And all through the warehouse
Boxes are everywhere
And probably a stray mouse
The agencies will be here
To pick up their presents
So Christmas will come
To those who have less
The high today will be 22 degrees. There is snow and ice on the ground. Our temporary 90,000-square-foot warehouse is not heated and Kim has just texted me that she and Betsy agree that it’s time to buy a space heater. Weenies.
It’s the day before the Christmas Giveaway and there are still piles to be put together for the almost 80 agencies that will pick up tomorrow so their clients can have something in their stockings Christmas morning. This is absolutely the best week of the holiday season for me.
But let’s get back to this space heater issue. Last winter, when it was just Betsy and me in our own warehouse I let her lips turn blue before I cut on the heat.

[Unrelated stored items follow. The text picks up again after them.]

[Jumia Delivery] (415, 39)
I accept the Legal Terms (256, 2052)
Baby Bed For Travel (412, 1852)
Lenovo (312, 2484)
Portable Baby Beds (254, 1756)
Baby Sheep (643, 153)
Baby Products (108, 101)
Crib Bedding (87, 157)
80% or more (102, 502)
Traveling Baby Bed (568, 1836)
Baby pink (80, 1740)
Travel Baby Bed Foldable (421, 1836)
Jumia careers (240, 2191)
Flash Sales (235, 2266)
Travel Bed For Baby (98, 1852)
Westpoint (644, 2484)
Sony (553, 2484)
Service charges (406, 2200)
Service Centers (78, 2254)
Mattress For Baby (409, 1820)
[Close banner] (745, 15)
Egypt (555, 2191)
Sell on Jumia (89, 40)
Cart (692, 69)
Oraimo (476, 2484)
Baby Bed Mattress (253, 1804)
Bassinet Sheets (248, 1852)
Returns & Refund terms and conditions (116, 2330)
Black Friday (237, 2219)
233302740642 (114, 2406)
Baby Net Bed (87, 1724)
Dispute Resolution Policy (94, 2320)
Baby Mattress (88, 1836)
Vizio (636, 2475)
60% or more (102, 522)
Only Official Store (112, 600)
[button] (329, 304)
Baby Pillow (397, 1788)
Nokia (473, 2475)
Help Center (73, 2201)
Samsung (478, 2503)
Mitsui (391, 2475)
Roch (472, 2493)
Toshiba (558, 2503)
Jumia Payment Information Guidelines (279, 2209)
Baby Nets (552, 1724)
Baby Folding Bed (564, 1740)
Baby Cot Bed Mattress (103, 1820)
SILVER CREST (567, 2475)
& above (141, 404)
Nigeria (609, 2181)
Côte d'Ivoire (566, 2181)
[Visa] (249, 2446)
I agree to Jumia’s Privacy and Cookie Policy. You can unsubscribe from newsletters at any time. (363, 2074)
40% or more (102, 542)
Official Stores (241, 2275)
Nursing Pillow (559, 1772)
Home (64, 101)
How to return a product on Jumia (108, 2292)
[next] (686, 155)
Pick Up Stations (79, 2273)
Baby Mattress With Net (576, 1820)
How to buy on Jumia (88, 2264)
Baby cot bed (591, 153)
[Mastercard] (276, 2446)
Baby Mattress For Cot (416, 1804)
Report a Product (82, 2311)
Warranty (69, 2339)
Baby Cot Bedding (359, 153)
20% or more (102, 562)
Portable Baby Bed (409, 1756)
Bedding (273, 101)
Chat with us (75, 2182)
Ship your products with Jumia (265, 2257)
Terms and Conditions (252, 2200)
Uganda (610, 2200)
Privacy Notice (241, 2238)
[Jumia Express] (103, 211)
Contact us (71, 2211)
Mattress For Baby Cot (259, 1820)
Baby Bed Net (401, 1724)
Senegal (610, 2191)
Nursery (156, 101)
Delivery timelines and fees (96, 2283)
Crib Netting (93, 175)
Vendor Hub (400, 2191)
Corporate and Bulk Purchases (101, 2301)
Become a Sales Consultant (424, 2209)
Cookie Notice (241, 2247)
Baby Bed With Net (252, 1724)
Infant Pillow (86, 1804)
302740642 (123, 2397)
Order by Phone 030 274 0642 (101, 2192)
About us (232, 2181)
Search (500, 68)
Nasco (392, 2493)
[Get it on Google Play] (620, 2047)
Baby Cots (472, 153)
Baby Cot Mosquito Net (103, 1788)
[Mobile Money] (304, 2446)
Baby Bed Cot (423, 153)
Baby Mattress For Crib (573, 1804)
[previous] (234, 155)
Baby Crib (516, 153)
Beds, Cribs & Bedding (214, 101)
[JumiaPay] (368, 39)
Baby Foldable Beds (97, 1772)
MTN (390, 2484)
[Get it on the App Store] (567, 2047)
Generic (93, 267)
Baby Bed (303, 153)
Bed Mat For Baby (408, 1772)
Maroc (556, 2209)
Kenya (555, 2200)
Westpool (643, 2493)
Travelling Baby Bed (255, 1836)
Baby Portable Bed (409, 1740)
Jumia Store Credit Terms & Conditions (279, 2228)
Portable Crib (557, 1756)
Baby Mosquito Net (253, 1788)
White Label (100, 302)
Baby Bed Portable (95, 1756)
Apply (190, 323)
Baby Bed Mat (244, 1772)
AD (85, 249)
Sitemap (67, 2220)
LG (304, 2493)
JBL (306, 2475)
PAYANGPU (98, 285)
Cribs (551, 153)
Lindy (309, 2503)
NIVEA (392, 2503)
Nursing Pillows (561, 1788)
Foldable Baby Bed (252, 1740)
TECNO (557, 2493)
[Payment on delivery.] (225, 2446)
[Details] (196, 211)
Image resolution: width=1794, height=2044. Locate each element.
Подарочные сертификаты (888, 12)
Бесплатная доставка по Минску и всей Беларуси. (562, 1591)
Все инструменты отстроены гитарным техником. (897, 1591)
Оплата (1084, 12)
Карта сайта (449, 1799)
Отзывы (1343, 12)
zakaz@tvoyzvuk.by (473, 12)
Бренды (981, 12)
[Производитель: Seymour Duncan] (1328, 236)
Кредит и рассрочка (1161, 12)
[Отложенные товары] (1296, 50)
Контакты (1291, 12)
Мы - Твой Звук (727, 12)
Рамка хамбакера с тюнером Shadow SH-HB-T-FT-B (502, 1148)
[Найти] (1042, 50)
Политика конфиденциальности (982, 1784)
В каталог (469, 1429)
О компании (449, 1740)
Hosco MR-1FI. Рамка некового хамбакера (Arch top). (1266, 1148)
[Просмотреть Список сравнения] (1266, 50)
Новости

I mean, I gave the girl some long underwear. Just buck up. I had thought Kim was a little tougher. Here they are. The two conspirators in our luxurious warehouse offices. Bundled up in their winter coats. Plotting. Plotting to get a space heater that will emit a twizzle of warmth that will immediately float up to the top of the 14-foot ceiling. I’m just saying.
It’s not that I’m cheap, which I am. I am standing on principle. The principle of discomfort. The principle that a $39 space heater will not make them appreciably warmer. And I realize that I am digging my own very cold grave because should this paltry space heater emit even a smidgen of warmth those two will not share it with me.
No room around our plastic desk table for the executive director. Guess I’ll have to get some thicker thermal socks.